-- THE INPUT follows --
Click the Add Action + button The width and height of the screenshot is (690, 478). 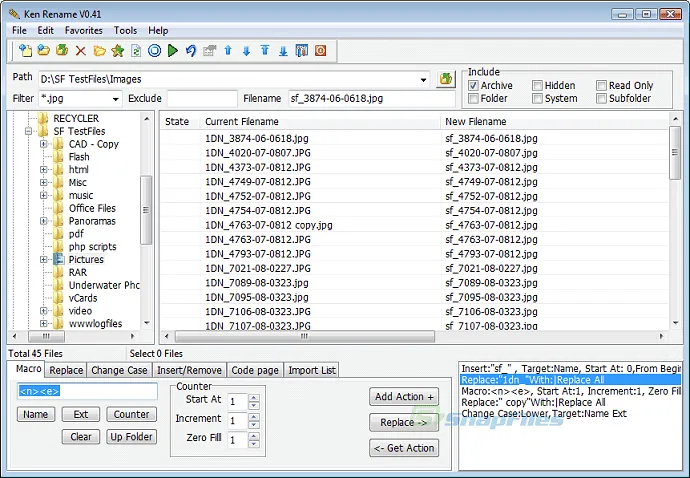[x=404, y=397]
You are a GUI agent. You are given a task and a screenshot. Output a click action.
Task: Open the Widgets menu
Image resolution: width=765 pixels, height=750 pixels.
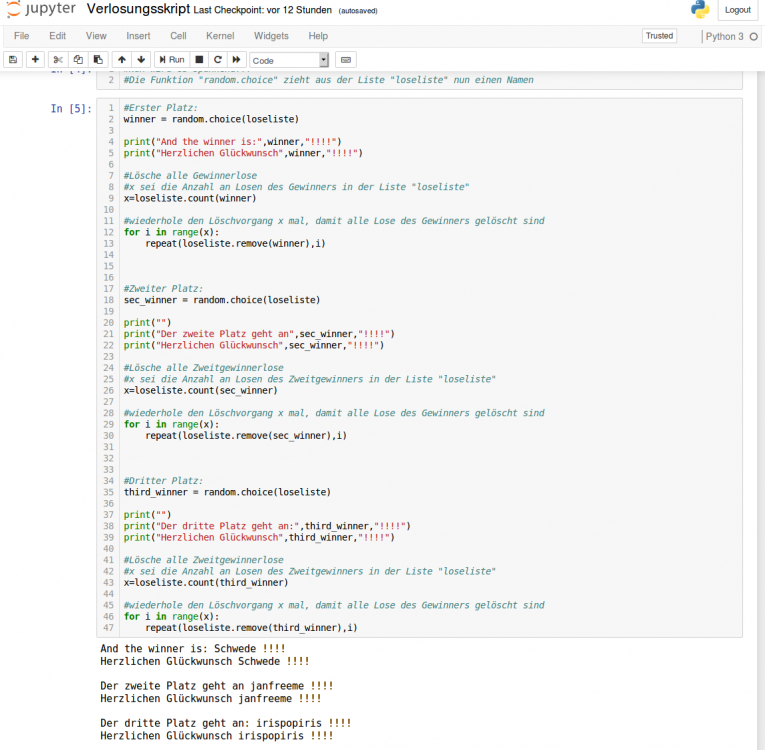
-- THE INPUT concluded --
-- THE INPUT follows --
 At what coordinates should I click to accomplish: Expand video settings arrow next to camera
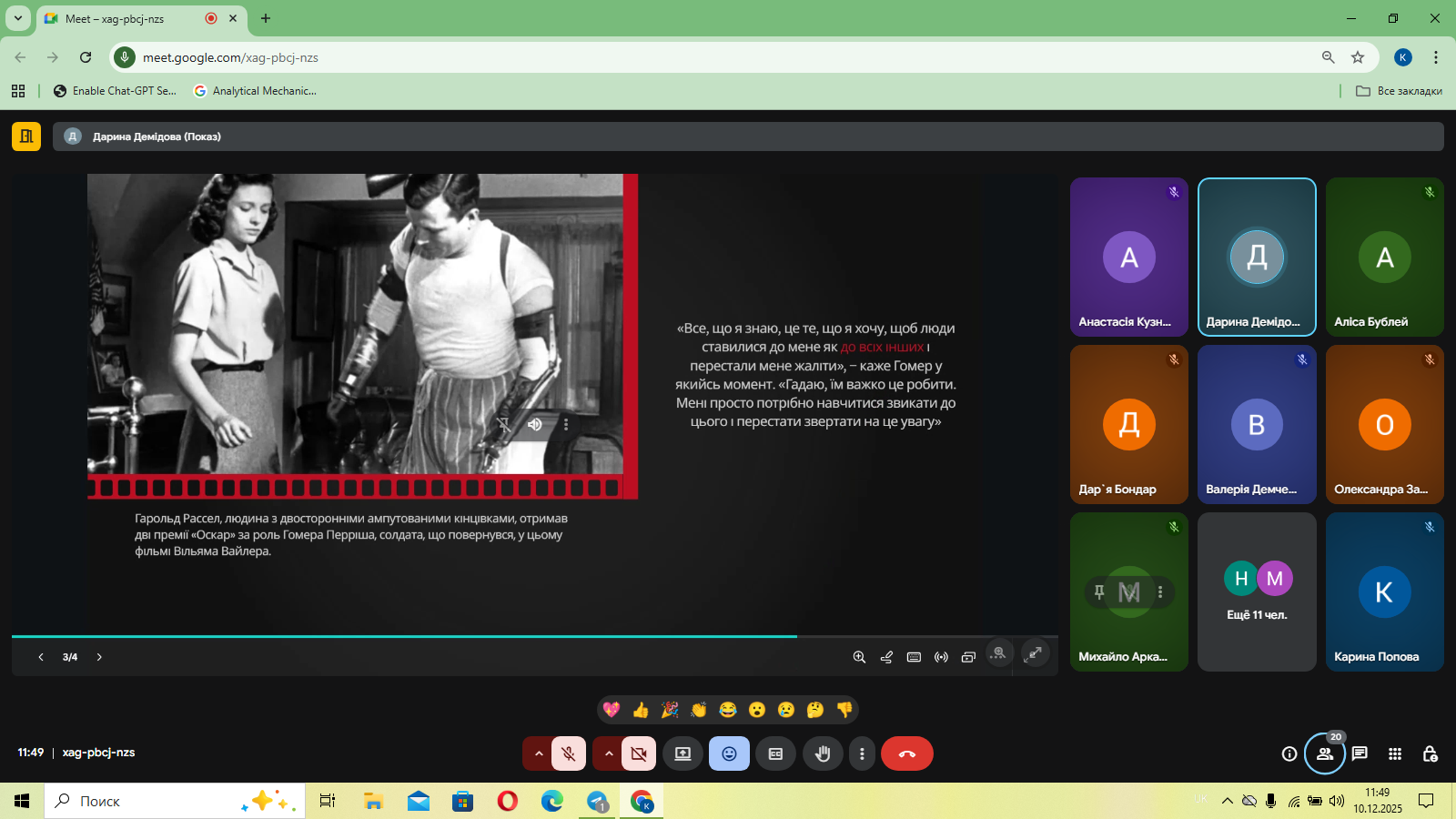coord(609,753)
-- THE INPUT concluded --
-- THE INPUT follows --
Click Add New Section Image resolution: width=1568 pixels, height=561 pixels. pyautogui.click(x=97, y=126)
-- THE INPUT concluded --
BRIEF:
If a line in the records above includes the string "pixels", copy it.

ANSWER FOR THE TASK:
Image resolution: width=765 pixels, height=750 pixels.
Click Add New Section Image resolution: width=1568 pixels, height=561 pixels. pyautogui.click(x=97, y=126)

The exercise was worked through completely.